Records provided –

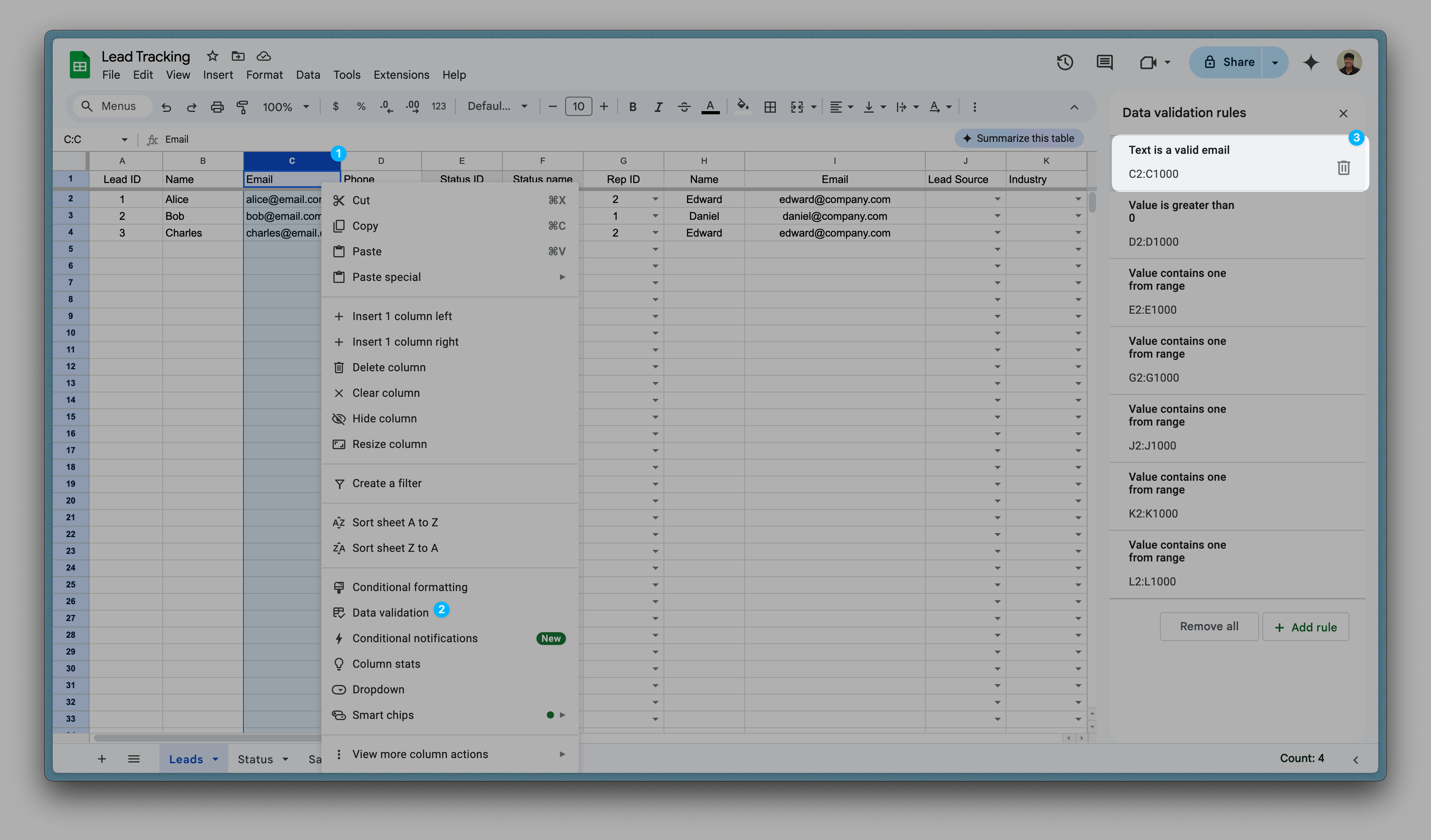Delete the valid email validation rule

1343,168
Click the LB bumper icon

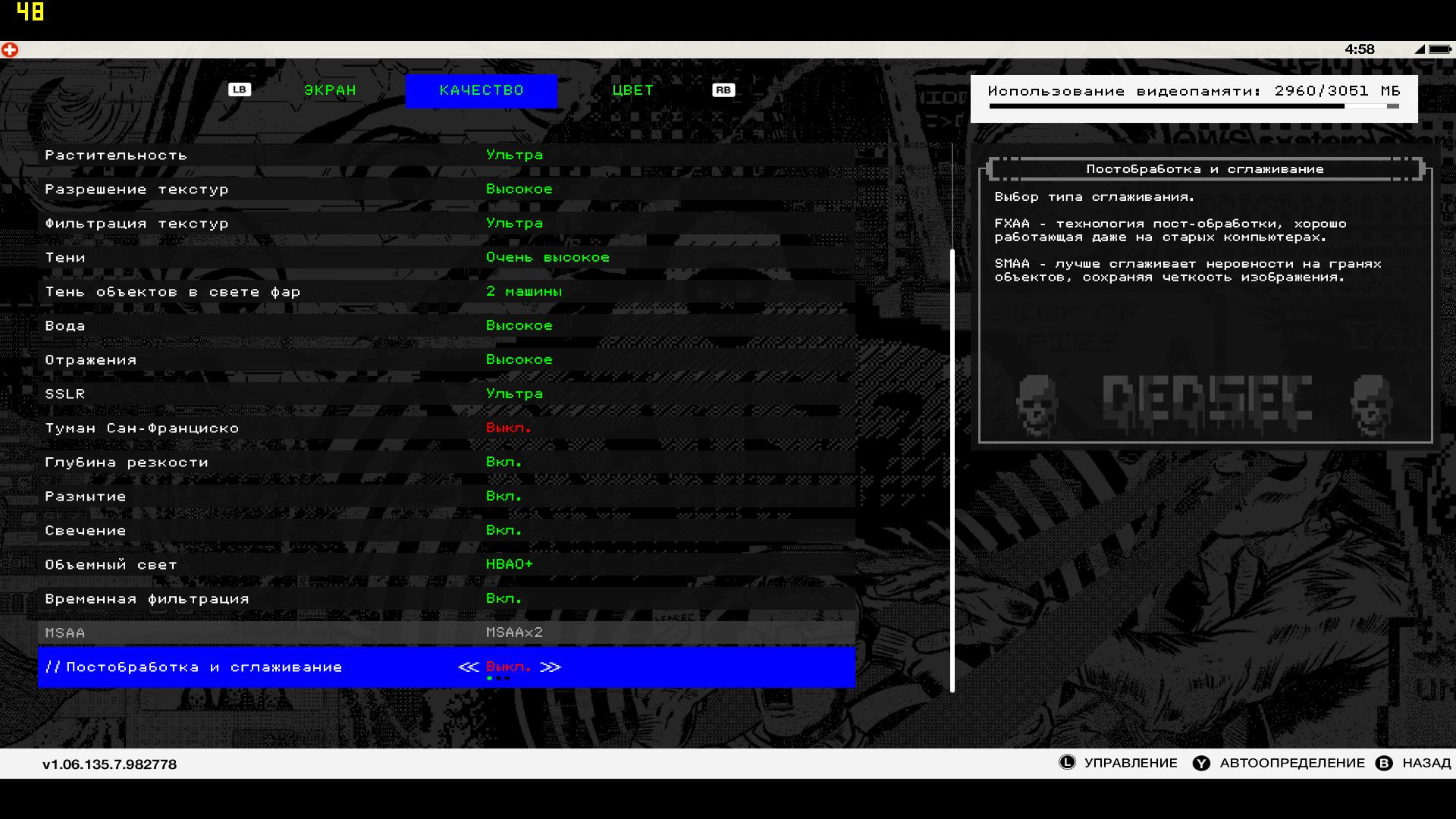pyautogui.click(x=239, y=89)
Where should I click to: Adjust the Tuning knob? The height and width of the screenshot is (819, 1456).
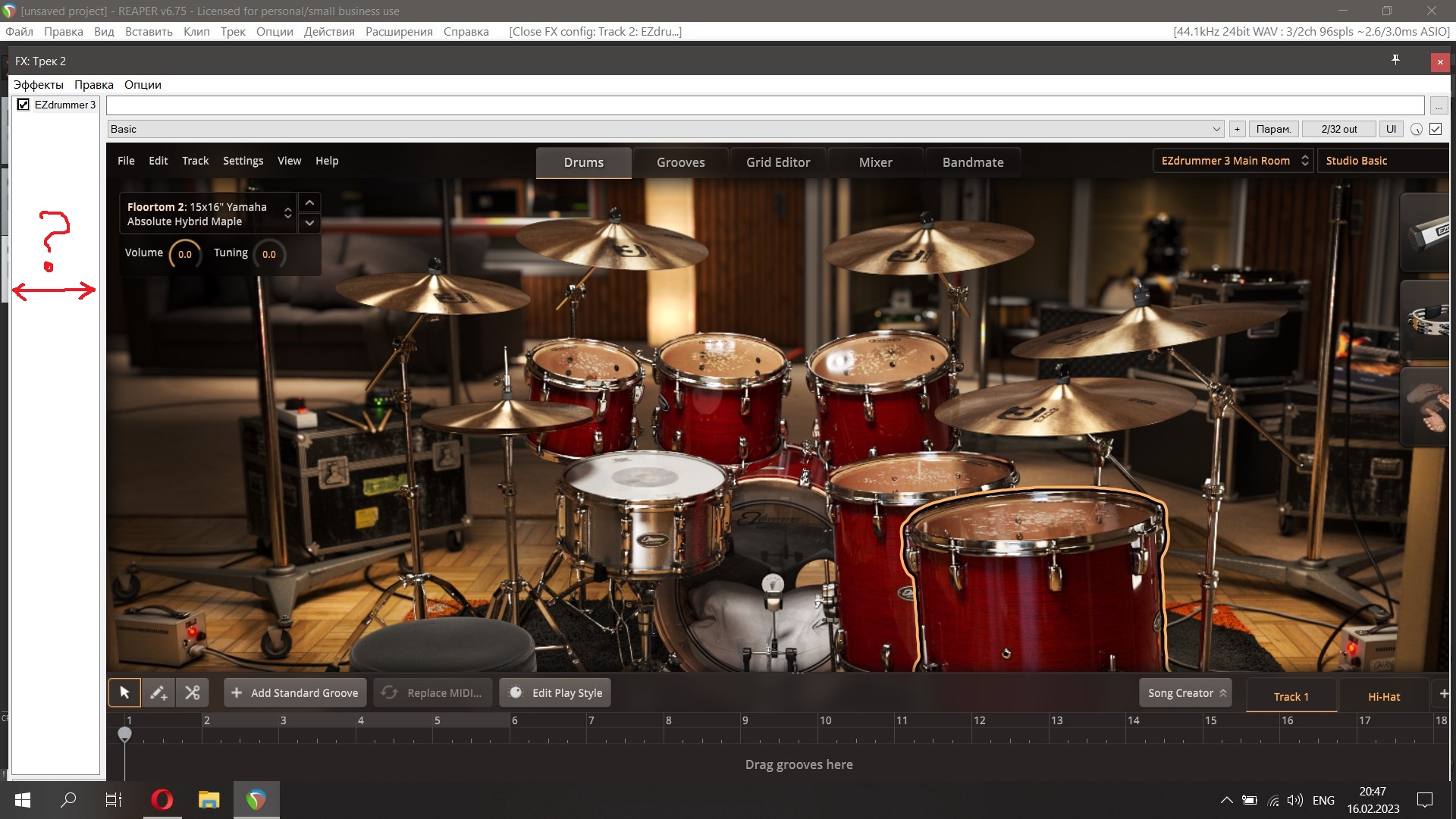[x=268, y=254]
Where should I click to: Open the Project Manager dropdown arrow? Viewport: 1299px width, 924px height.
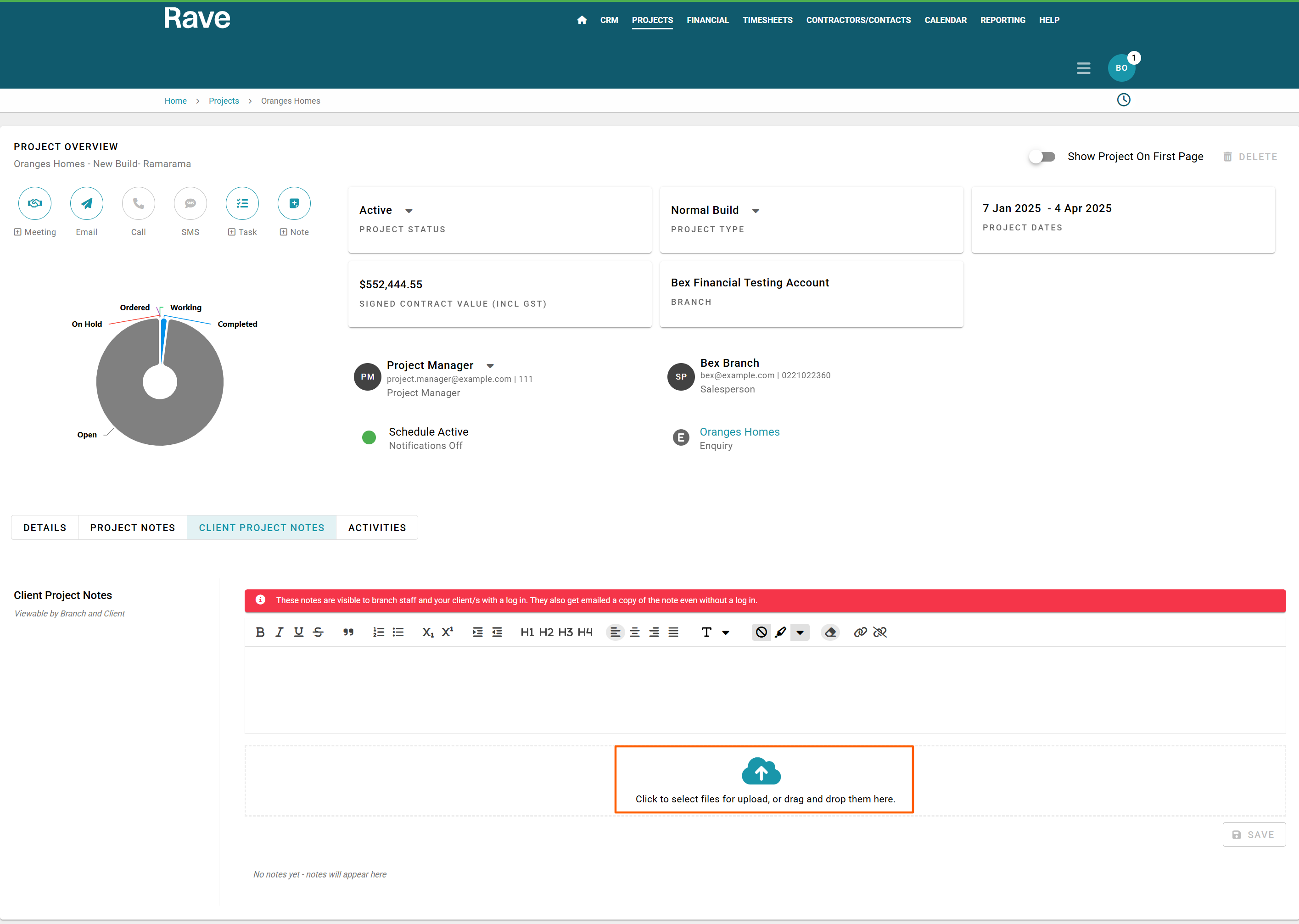coord(490,366)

What you have to do – From the line that contains "Click the LB bumper icon" down to the last line of the entries above, copy every line exactly and leave out the pictures.

Output –
Click the LB bumper icon

pyautogui.click(x=239, y=89)
Where should I click to: Adjust the Tuning knob? The height and width of the screenshot is (819, 1456).
[x=268, y=254]
Where should I click to: Open the Project Manager dropdown arrow? Viewport: 1299px width, 924px height.
coord(490,366)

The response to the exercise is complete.